_TASK OBJECTIVE_:
Report back each line of the data that contains the word "agent".

[Pixel coordinate grounding data]
━━━━━━━━━━
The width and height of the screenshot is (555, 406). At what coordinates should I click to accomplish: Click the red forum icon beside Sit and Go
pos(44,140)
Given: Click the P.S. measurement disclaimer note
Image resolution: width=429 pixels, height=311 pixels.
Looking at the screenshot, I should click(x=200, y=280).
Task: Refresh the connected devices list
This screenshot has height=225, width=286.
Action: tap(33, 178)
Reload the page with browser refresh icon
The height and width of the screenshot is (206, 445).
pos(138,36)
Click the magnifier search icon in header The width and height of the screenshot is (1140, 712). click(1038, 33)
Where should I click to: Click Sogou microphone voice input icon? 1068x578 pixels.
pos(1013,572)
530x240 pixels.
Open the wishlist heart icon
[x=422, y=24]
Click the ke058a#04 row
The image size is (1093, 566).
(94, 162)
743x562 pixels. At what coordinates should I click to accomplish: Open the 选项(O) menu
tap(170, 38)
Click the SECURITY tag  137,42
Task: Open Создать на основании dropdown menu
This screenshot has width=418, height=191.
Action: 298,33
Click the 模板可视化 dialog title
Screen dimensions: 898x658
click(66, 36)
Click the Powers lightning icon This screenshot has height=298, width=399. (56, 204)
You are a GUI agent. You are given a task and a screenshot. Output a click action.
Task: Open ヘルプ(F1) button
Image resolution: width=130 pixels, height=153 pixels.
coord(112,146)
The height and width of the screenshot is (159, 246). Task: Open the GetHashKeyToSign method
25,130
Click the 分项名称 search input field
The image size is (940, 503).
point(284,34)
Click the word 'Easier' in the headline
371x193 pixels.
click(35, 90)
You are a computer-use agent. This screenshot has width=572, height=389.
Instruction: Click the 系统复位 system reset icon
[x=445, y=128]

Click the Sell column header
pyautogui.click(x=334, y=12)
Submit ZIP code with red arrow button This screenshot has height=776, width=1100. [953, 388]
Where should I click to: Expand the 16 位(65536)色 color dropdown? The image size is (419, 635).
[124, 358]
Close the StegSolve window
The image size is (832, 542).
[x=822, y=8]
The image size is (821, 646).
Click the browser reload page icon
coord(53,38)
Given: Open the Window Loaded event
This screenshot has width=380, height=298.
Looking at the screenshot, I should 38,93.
━━━━━━━━━━
_RESPONSE_:
You are a GUI agent. You are given a task and a screenshot. Output a click action.
You are a computer-use agent. This screenshot has width=572, height=389.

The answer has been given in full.